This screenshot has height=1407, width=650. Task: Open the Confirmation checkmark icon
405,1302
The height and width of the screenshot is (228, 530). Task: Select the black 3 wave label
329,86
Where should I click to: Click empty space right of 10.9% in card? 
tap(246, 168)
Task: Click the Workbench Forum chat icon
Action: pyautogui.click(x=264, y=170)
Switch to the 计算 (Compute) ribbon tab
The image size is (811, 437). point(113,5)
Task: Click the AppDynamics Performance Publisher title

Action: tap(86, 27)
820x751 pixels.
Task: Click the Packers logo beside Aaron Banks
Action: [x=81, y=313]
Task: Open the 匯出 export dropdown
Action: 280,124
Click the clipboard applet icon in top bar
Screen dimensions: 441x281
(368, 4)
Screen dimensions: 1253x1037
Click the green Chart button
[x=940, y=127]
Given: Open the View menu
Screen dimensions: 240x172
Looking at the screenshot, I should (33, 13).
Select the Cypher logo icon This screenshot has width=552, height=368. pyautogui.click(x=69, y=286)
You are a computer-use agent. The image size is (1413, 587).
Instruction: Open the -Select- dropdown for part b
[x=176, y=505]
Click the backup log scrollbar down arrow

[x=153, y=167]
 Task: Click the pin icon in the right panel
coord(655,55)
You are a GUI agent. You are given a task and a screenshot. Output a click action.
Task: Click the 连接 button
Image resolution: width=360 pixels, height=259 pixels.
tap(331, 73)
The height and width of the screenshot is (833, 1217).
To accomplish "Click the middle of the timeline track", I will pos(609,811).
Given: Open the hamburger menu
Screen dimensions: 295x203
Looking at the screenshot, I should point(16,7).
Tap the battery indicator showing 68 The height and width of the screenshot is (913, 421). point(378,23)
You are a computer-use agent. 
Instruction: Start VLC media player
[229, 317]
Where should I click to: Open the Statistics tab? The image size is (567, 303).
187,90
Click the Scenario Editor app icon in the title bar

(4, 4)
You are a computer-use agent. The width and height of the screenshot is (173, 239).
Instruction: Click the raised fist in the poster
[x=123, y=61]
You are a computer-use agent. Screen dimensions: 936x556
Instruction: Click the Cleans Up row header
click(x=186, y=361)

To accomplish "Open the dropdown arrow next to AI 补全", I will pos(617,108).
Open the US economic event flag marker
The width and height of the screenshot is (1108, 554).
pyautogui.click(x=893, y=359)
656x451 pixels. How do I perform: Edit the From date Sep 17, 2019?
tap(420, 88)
------------------------------------------------
**EXERCISE BRIEF:**
Only those lines of the entries above that run from the line containing "Screen dimensions: 295x203" to the line containing "Open the US economic event flag marker", both included, should be transcribed exactly.

**SOLUTION FOR THIS PROBLEM:**
Screen dimensions: 295x203
Looking at the screenshot, I should point(16,7).
Tap the battery indicator showing 68 The height and width of the screenshot is (913, 421). point(378,23)
You are a computer-use agent. 
Instruction: Start VLC media player
[229, 317]
Where should I click to: Open the Statistics tab? The image size is (567, 303).
187,90
Click the Scenario Editor app icon in the title bar

(4, 4)
You are a computer-use agent. The width and height of the screenshot is (173, 239).
Instruction: Click the raised fist in the poster
[x=123, y=61]
You are a computer-use agent. Screen dimensions: 936x556
Instruction: Click the Cleans Up row header
click(x=186, y=361)

To accomplish "Open the dropdown arrow next to AI 补全", I will pos(617,108).
Open the US economic event flag marker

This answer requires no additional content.